プラトン(紀元前427頃 - 紀元前347頃)は、古代ギリシャの哲学者です。
この記事では、「イデア」「洞窟の比喩」「魂の三分説」といったプラトンの思想を分かりやすく解説します。
また、プラトンの思想を現代社会で生かす方法を紹介します。
- プラトンの思想
- プラトンの思想を現代社会で生かす方法
- プラトンのおすすめ入門書
プラトンの生涯と時代背景
プラトンは紀元前427年にアテネの貴族の家に生まれ、幼少期から優れた教育を受けました。
20歳の時に哲学者ソクラテスと出会い、その哲学に感銘を受けて弟子になります。
その後、プラトンは師であるソクラテスの教えをもとに「イデア論」という後世に語り継がれる哲学を提唱しました。
また、プラトンは弟子のアリストテレスとの議論も有名です。
プラトンの主な思想
プラトンの主な思想を紹介します。
イデア論
「イデア論」とは、現実世界のすべてのものが、理念(イデア)という永遠不変の本質に基づいて存在するという考え方です。
例えば、世の中にはたくさんのリンゴがありますが、その全ての背後には「リンゴのイデア」という本質が存在すると考えます。
現実の世界に存在する一つ一つのリンゴは、たとえ同じブランドであっても色や形、味などが少しずつ異なっており、完全に同一のリンゴというものは存在しません。
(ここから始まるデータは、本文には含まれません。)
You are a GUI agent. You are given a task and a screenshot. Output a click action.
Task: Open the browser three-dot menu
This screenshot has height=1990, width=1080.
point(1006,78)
一方で、私たちは「リンゴ」と聞くと、赤くて丸いリンゴの姿をイメージすることができますが、その想像上のリンゴは特定のリンゴの姿(=あの時に食べたあのリンゴ)ではなく、これまで見てきた数多くのリンゴの平均値のような絵になっているはずです。
プラトンはその想像上のリンゴを「イデア」と呼び、現実世界のあらゆるリンゴはリンゴのイデアの模倣であると主張したのでした。
洞窟の比喩
「洞窟の比喩(どうくつのひゆ)」は、プラトンがイデア論を説明するために用いたたとえ話です。
ある囚人が洞窟の中に拘束されています。
洞窟にはたき火があり、たき火の前で看守が動物の模型を持っています。
囚人は洞窟の壁に移った模型の影を見て、それが本物の動物だと思い込んでいます。
プラトンは、私たち人間は洞窟の中に住んでいる囚人のような存在であり、世界の本質(=イデア)は私たちには見えないところあるのだと主張しました。
魂の三分説
「魂の三分説」とは、人間の魂が「理性」「気概」「欲望」の三つの異なる部分から成り立っているという考え方です。
プラトンはそれぞれの魂をバランスよく磨くことで、「知恵」「勇気」「節制」という三つの徳が実現され、理想的な人間になることができると考えました。
理性 | 気概 | 欲望 | |
---|---|---|---|
実現される徳 | 知恵 | 勇気 | 節制 |
できること | 真実と善につ いて深く理解 する |
危険に直面し ても正しいこ とを行う |
欲望を適切に 管理する |
また、プラトンは統治者が「知恵」、戦士が「勇気」、市民が「節制」を実現することによって、個人だけでなく国家レベルでの正義が実現されると考えました。
特に、プラトンは知恵をもって国家を正しく導く者を「哲人王」と呼び、哲人王こそが理想の統治者であると主張しました。
統治者 (哲人王) |
戦士 | 市民 | |
---|---|---|---|
求められる徳 | 知恵 | 勇気 | 節制 |
具体例 | 国家の利益の ために賢明な 決定をする |
命をかけて国 家を防衛する |
過剰な消費を 避ける |
実践!プラトンの思想を現代社会で生かす方法
現代社会でプラトンの思想を生かす方法を紹介します。
物事の本質を見極める
物事の表面だけではなく、その背後にある本質を見極めようとする姿勢を持つことで、より深い理解ができるかもしれません。
倫理的なリーダーシップ
哲人王とまではいかなくても、真理や正義を追求することで、人々から信頼される善いリーダーになることができるかもしれません。
プラトンのおすすめ入門書
プラトンの思想を学ぶためのおすすめ入門書を紹介します。
(おまけ)プラトンはレスリング王者
プラトンは体格が良く、レスリングの大会で優勝するほどの実力だったと言われています。
プラトンの名前も、幅広い肩(プラテューン)にちなんで付けられたという説もあります。
まとめ
この記事では、「イデア論」「洞窟の比喩」「魂の三分説」といったプラトンの思想についてわかりやすく解説しました。
プラトンの思想を一言でいえば、「理想を追求する哲学」です。
現代社会を理解するうえでも、個人としての生き方を考えるうえでも、ぜひ学んでおきたい哲学者のひとりだと思います。